Thousands of people from around the globe will attend the World Stamp Show here in New York City during its eight-day run. There are collectors interested in hundreds of special topics within the stamp universe including wreck-and-crash mail, envelop cover art called cachets, how technology will save (or kill) collecting, or how the post office will help (or ruin) the field. You can attend daily discussions on all manner of ways to study, organize, and buy stamps based on interests in the design, printing, cancellation, or faking of stamps as well following your favorite subjects like cartography, composers, war, animals, zeppelins, or spaceships.

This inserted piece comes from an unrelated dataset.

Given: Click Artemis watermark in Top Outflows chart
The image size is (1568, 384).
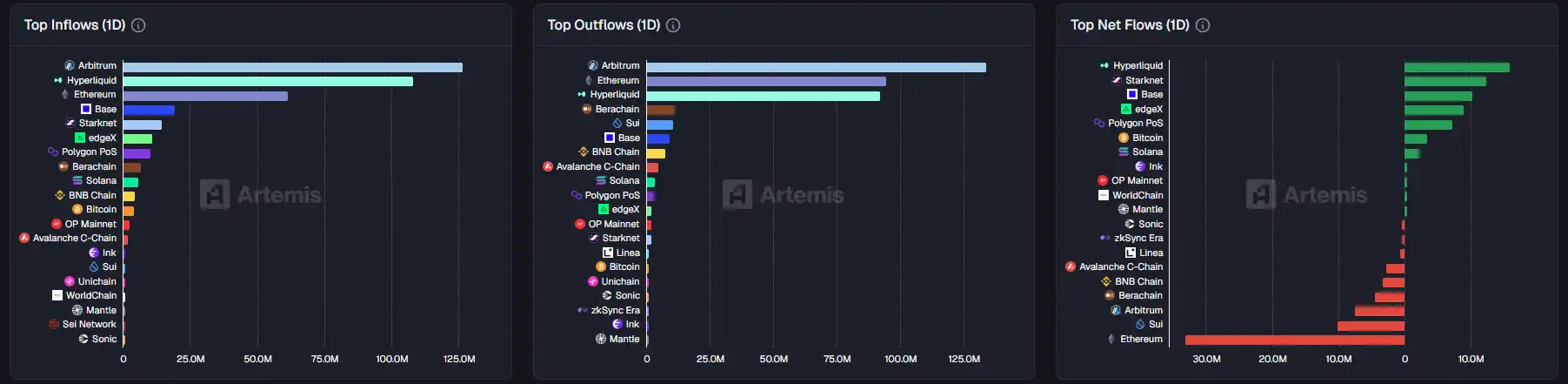Looking at the screenshot, I should [784, 194].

This is a big year for the Inverted Jenny, the subject of our book. Robert A. Siegel Auctions had been touting its pending auction of one of the best stamps from the original sheet of 100, position 58. Besides arranging for an original Curtiss JN-4H to be brought down from the Old Rhinebeck Aerodrome and displayed at the Javits Center, Siegel’s auction drew a lot of attention for what was expected to be a very high sale price. The auction did not disappoint with a final sale price of $1,175,000 achieved in under nine minutes. A number of special guests were on site for this historic sale including Carolyn Marek, granddaughter of William Robey who bought the original sheet of inverts in 1918 and George Amick, author of the bible on the invert published in 1986.

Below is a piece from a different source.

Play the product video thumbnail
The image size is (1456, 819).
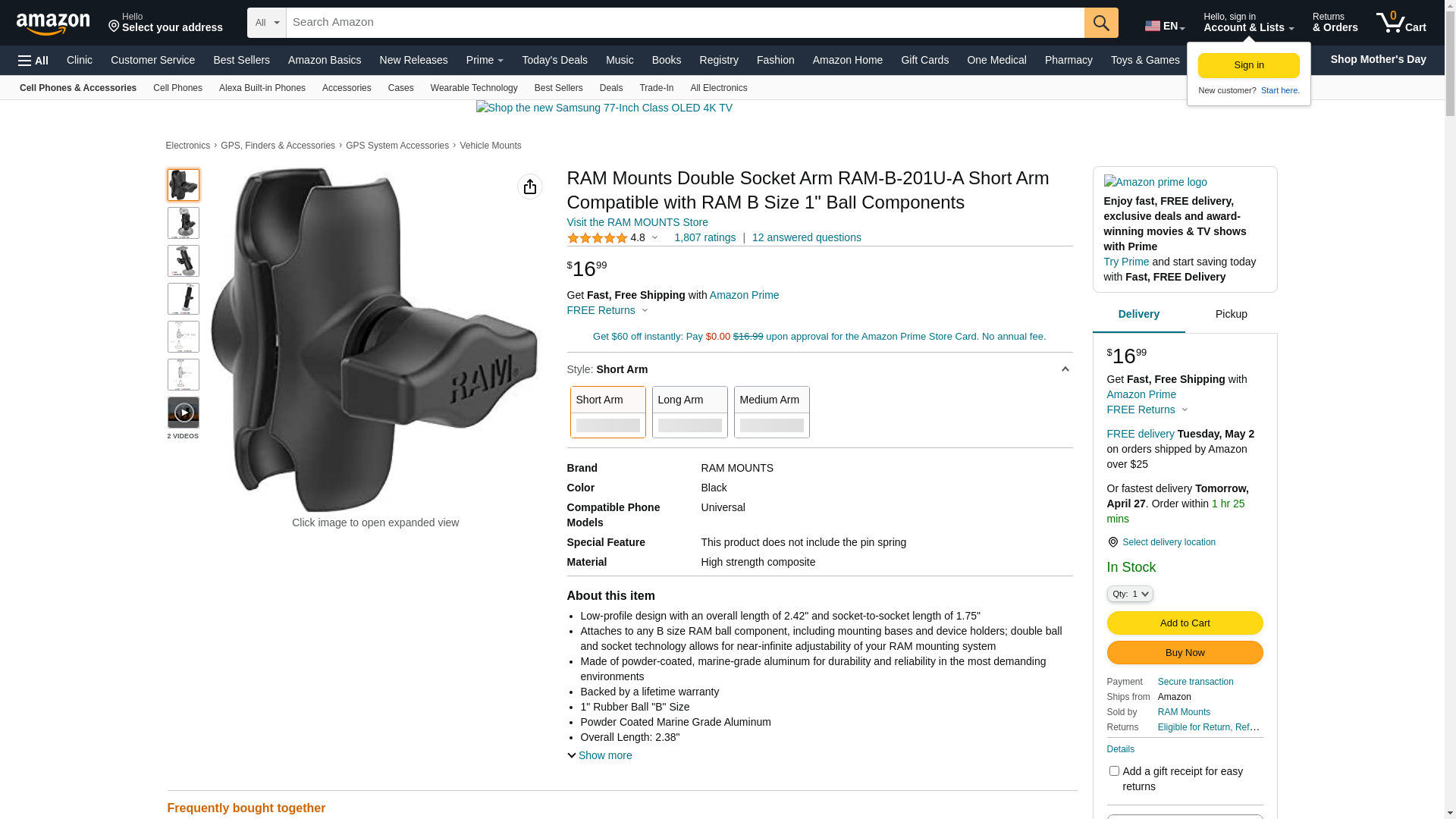pos(184,413)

But position 58 is not the only star of the Inverted Jenny show here. Displayed among the world’s most famous stamps in the Court of Honor is position 69 and the left arrow block of four Inverted Jennys (41/42/51/52), so called because the selvage on the left contains an arrow pointing to the horizontal center line that forms part of the block’s original print registration. Schuyler J. Rumsey Philatelic Auctions will be selling position 8, and displayed at the Columbian Stamp Company booth are position 36 (valued at $450,000) and position 57 (so valuable you have to request the price).

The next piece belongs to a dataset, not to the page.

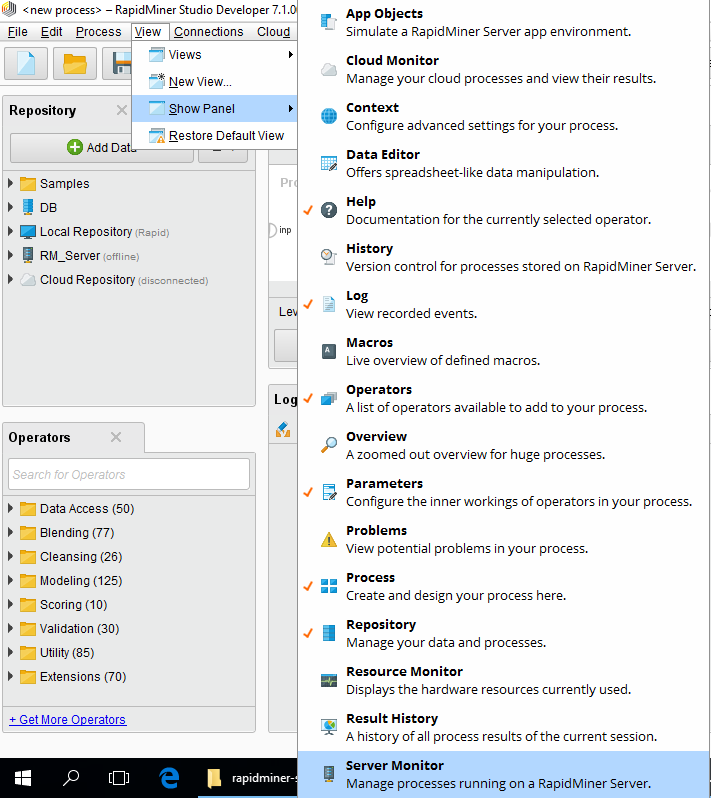
Task: Click the Search for Operators field
Action: (x=128, y=474)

The final big surprise for Jenny aficionados will the highly anticipated FBI handover of position 76, the bottom right copy from the famous McCoy block of four, stolen out of its exhibition frame during the American Philatelic Society Convention in 1955. After the theft, the block was broken and dispersed as four singles, all further altered to disguise their appearance. Positions 75 and 65 were recovered years ago. Position 76 just walked in the door of Spink USA in April, brought to light by a young man who found the stamp in his late grandfather’s possessions. The handoff involves $60,000 in reward money and the stamp’s return to the American Philatelic Library to which Ethel McCoy assigned her rights in 1979, hoping that someday all the stamps would be recovered. Only position 66 remains at large. Perhaps it’ll turn up before week’s end.